Task to complete> Print the line containing "Task: Click the user avatar next to Sean Tan" and each line after it through the end of the material below, exactly as it appears, but skip the pictures.

Records supplied>
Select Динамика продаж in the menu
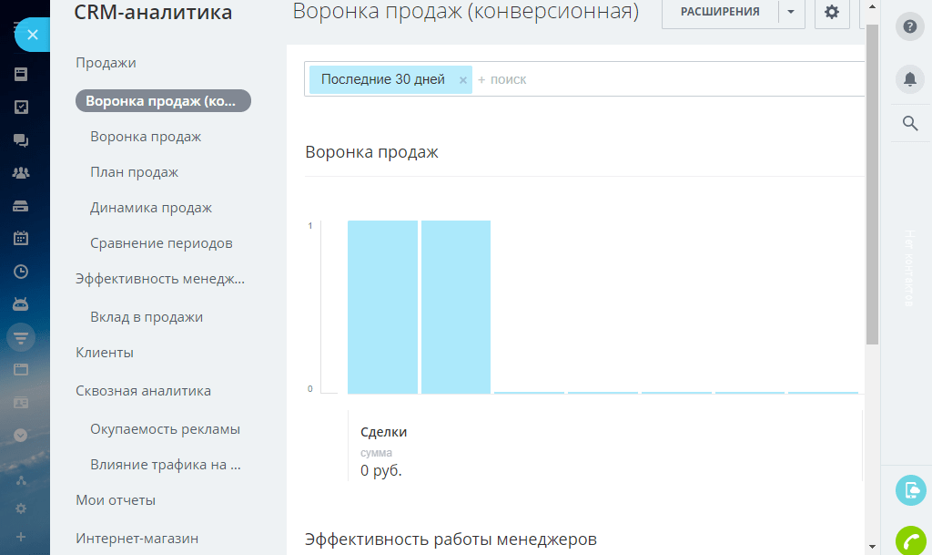This screenshot has height=555, width=932. click(151, 208)
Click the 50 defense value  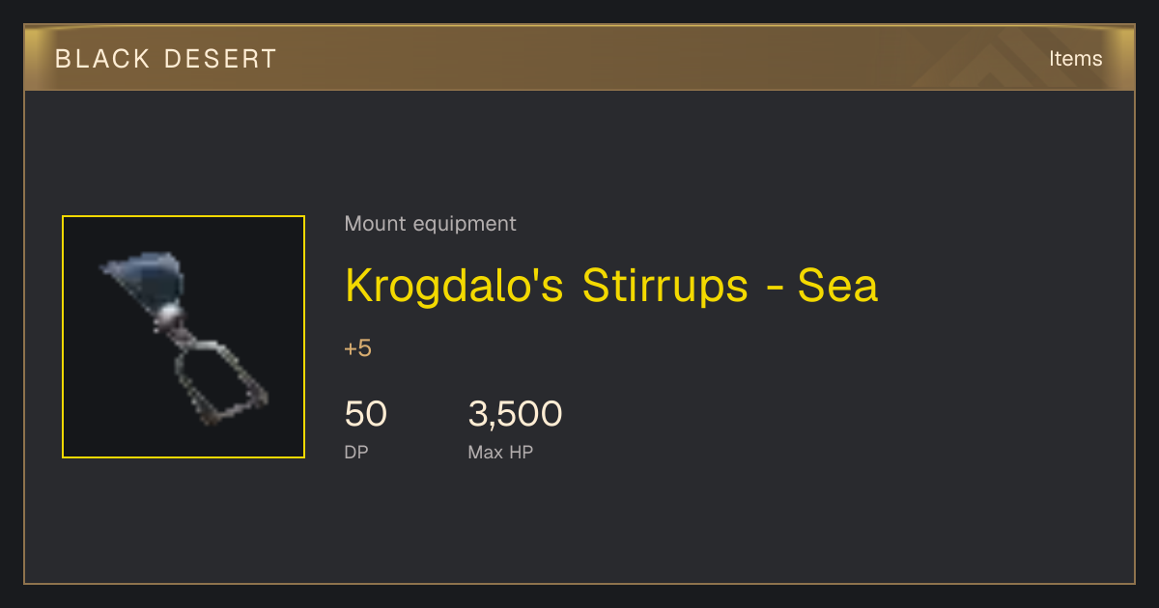pos(365,414)
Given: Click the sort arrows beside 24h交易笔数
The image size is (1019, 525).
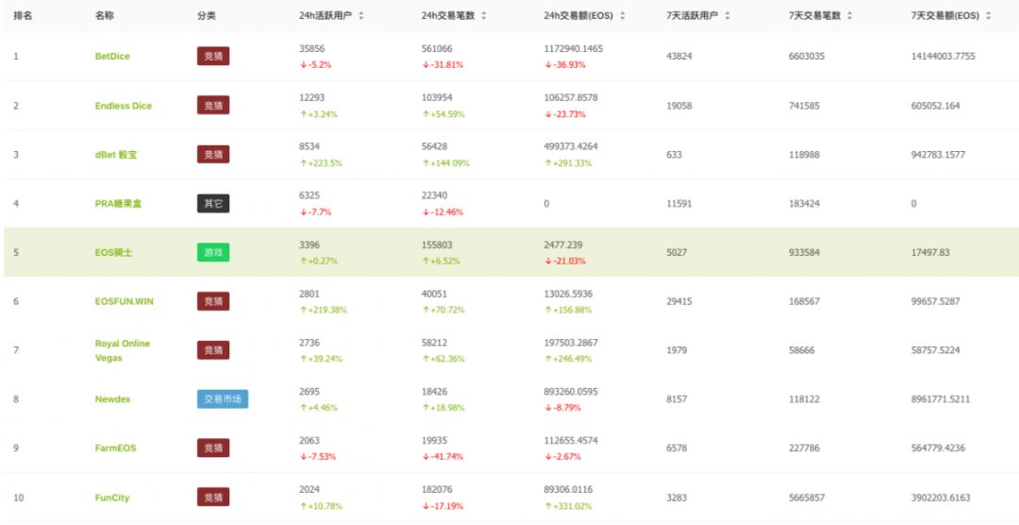Looking at the screenshot, I should pos(483,16).
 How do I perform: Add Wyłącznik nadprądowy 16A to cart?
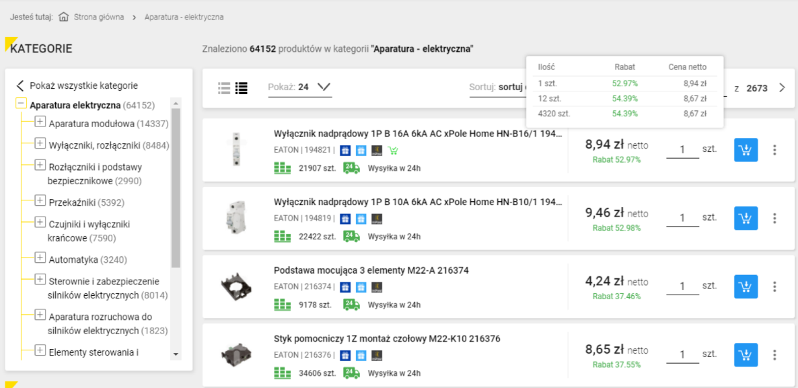[x=746, y=150]
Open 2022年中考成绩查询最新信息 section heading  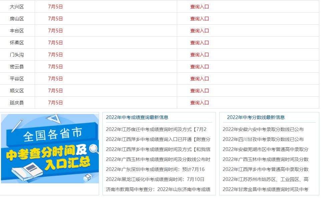(x=137, y=117)
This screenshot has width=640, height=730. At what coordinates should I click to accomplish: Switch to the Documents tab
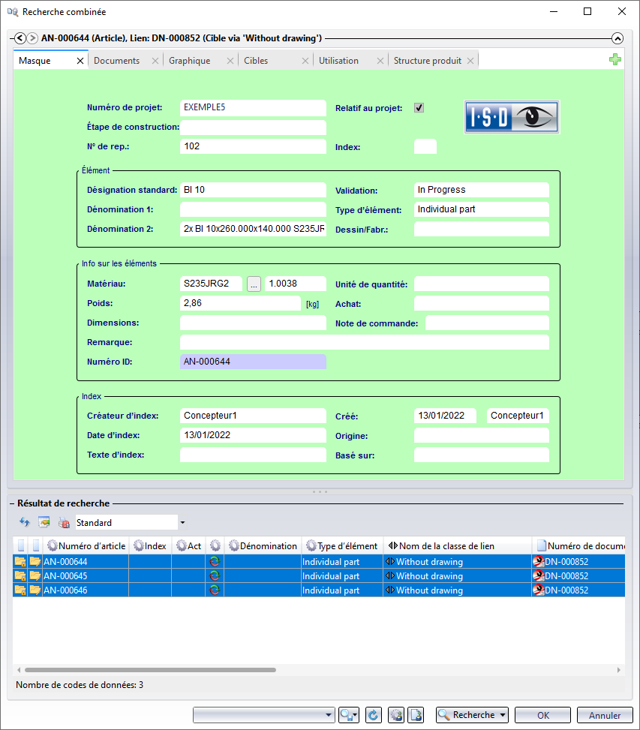(x=116, y=61)
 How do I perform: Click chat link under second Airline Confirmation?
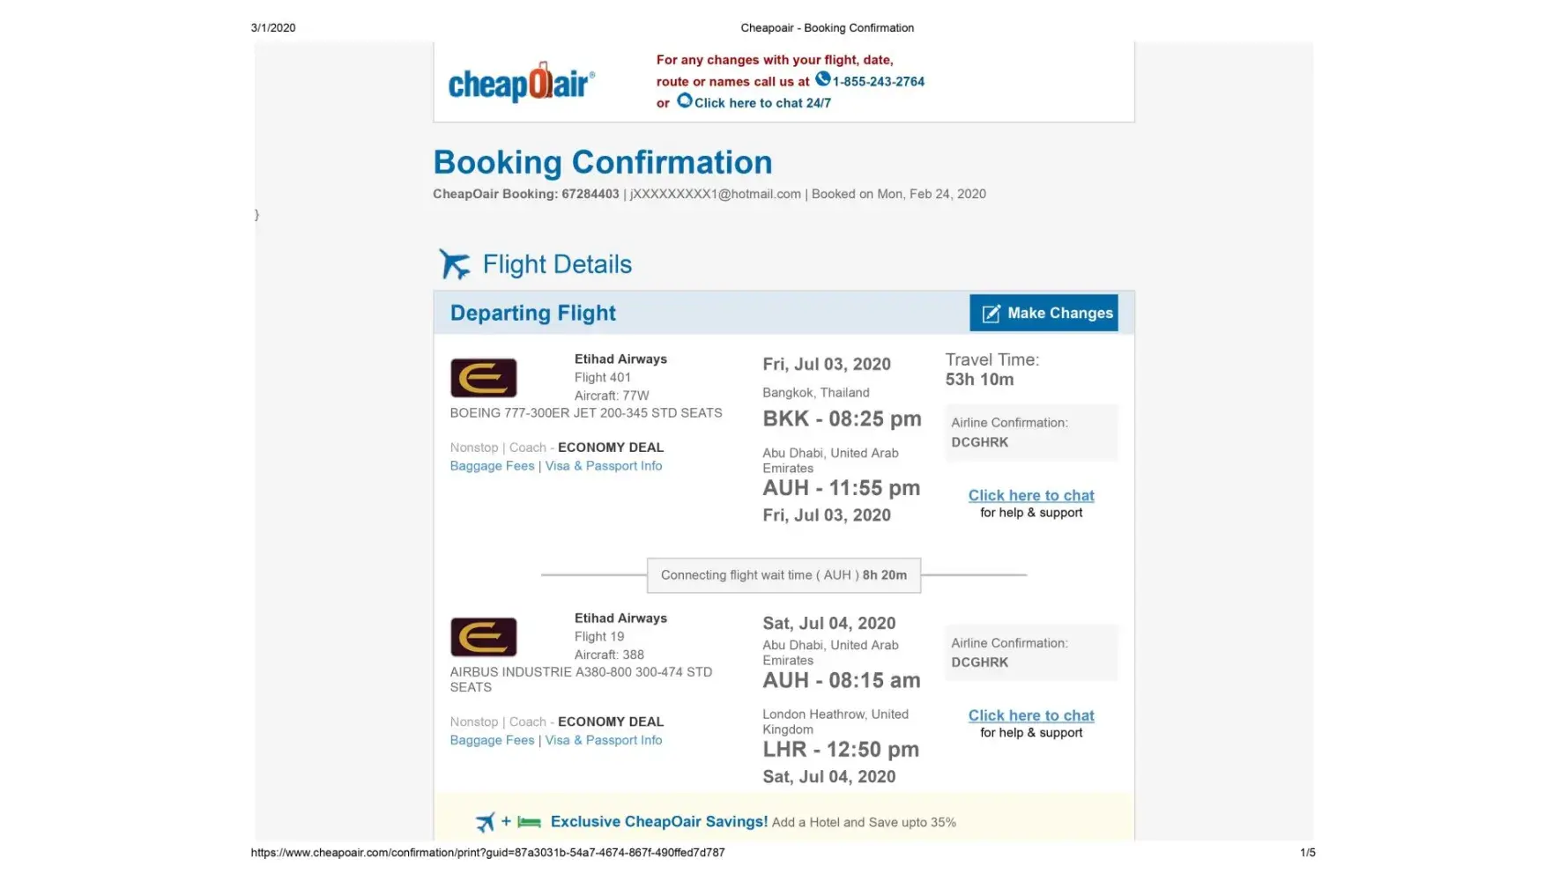(1030, 715)
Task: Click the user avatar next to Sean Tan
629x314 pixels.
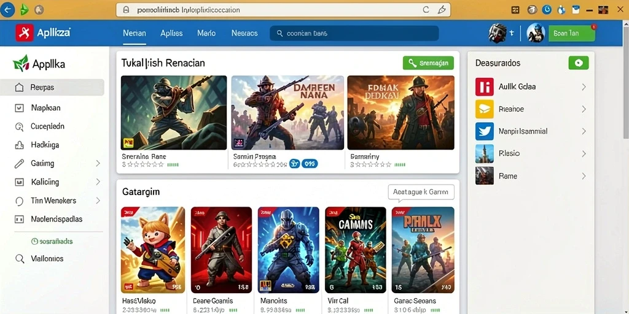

Answer to the problem>
Task: Click the user avatar next to Sean Tan
629x314 pixels.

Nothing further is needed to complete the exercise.